[DO THIS]
Decide whether each statement below agrees with the travel account, and answer yes or no, quoting the deciding words. (a) In the area the writer describes, the owner of a thatched cottage may not replace the thatch with tiles. (b) That night the writer went out with two Italian guys from the dorm. (c) Warwick castle was used to fight off invaders.
>> start DOCUMENT
It's all very pretty sandstone buildings and cobbled streets. And not many cars - bicycles everywhere.


A peek into a college:

This trip wasn't so rushed so had a little while to walk around here (and buy an Oxford University jumper) before heading towards Stratford-Upon-Avon. On the way we drove throught the cotswolds which is an area of cottages - many of them still with thatched roofs. These are protected, meaning if you have a thatched roof you can't tile it, and if you have a tiled roof and decide to change to thatch you can't change it back. And people pay a lot of money for these cottages, even though you will eventually need to rethatch at a cost of 40,000 pounds ($100,000), and insurance is expensive due to fire risk. But they are pretty! :p The one in the photo below, we were told, was worth about 500,000 pounds (thats over 1 million dollars!!!)


Then we drove on to Stratford and Shakespeare's birthplace. Tourist infested, but well preserved and interesting to see for a Shakespeare buff like me (though this conversion is probably a new development - I always admired the plays but the more I learn and study the plays, the more I have come to think they are brilliant!!).


Then we went on to Warwick castle, which is a really well preserved medieval castle (one of the castle's built by William the Conqueror after he invaded in 1066 - never used and pretty much obsolete from the time it was built like all the fortifications William built, but perhaps his fortifications were the reason England wasn't invaded again and taken over so easily like William himself did.) It had a dungeon and everything! This was great to see. They had waxwork displays depicted both medieval life, and the life of the Earl of Warwick and his family who lived in the castle later. These were freakily realistic looking, and if you put your face up close to the fugures face you were sure at any moment they would move and you would realise you had been staring at a real person. We decided that we would have to go back one day dressed in medieval costume and sit in the display until some unsuspecting tourist came along and then spook them.

This photo was taken from the top of the tower (seen below). The walk up there was up a narrow winding and claustrophobic set of stairs, that for someone afraid of heights generated nightmares of a never ending spiral!) And there were grates at the top which looked straight down to the ground. However, not that long ago heights like this would have induced a sweaty, heart pounding panic but what I felt here was very mild, just a slight and entirely bearable discomfort. I've noticed my fear of heights since arriving here (in recent years escalating to a real irrational phobia) has abated. Which makes me think that it probably is a psychological, self-confidence related thing. Anyway, back to the photos:IMG_1036.jpg

That night I went back to the hostel, and even though I was invited out by two Italian guys in my dorm, I decided I couldn't do anything but go to sleep. I had thought about walking to see westminster abbey and trafalgar square at night, but apart from the fact that i didn't really want to walk at night alone, I was too exhausted and decided I would go in the morning before my bus back to Leeds.
>> end DOCUMENT
>> start COLLECTED DATA
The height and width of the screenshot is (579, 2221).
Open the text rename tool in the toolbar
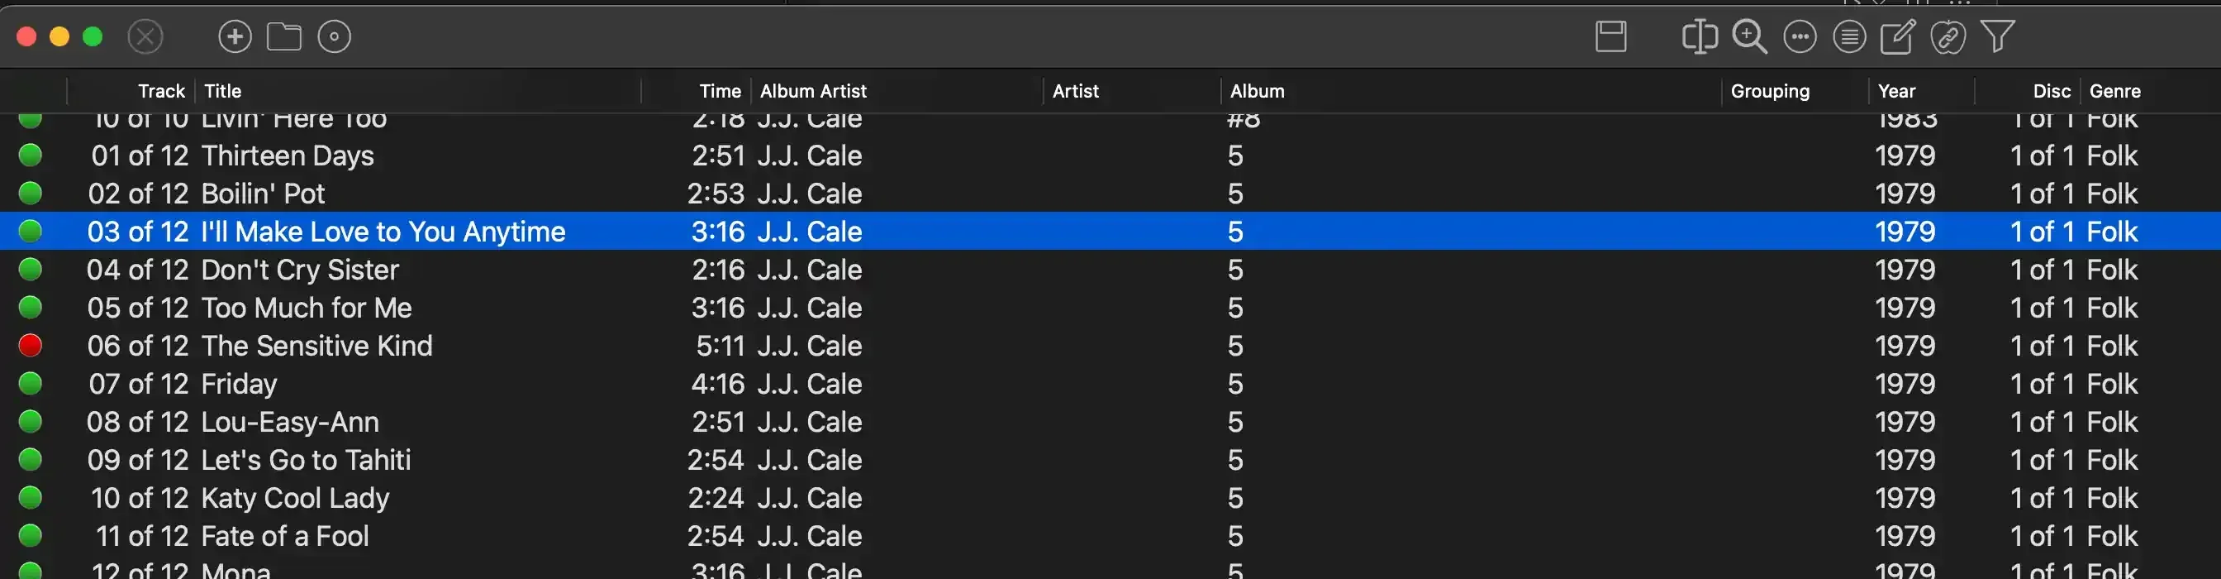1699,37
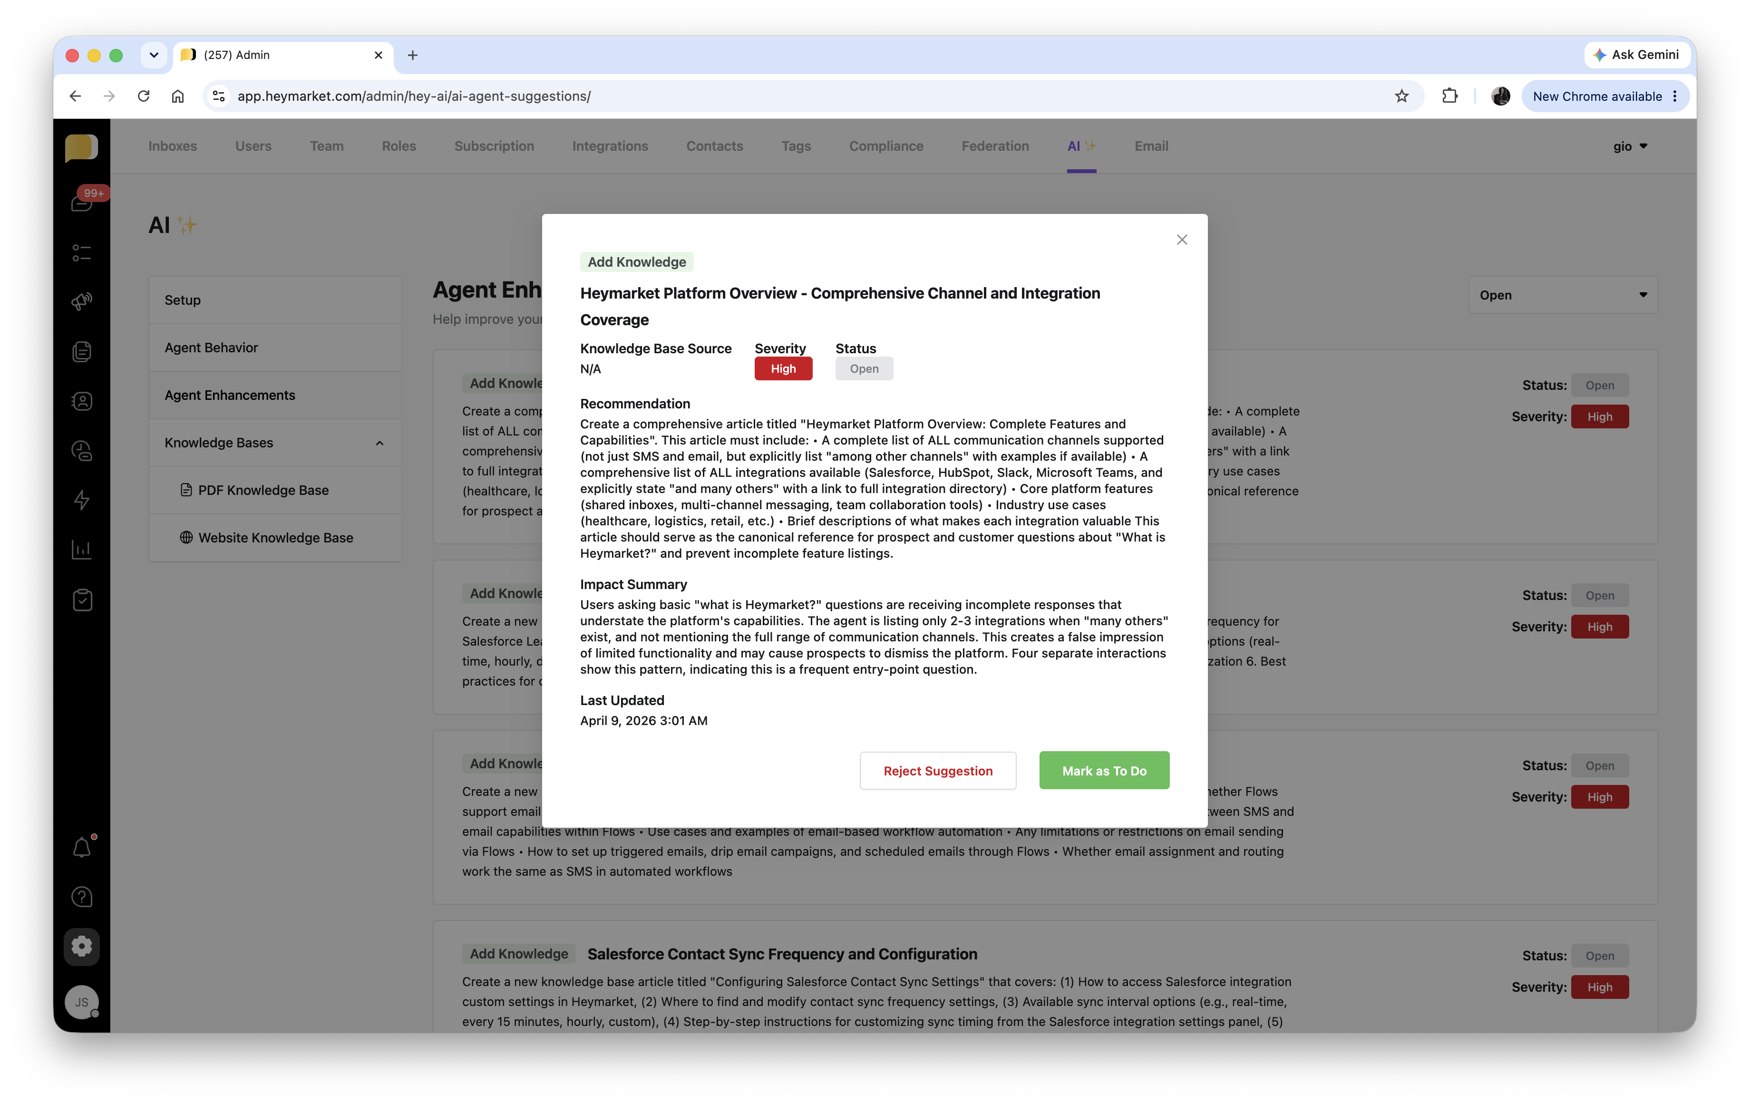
>> end COLLECTED DATA
[ANSWER TO THE EXERCISE]
(a) Yes: "if you have a thatched roof you can't tile it"
(b) No: "I decided I couldn't do anything but go to sleep"
(c) No: "never used and pretty much obsolete from the time it was built"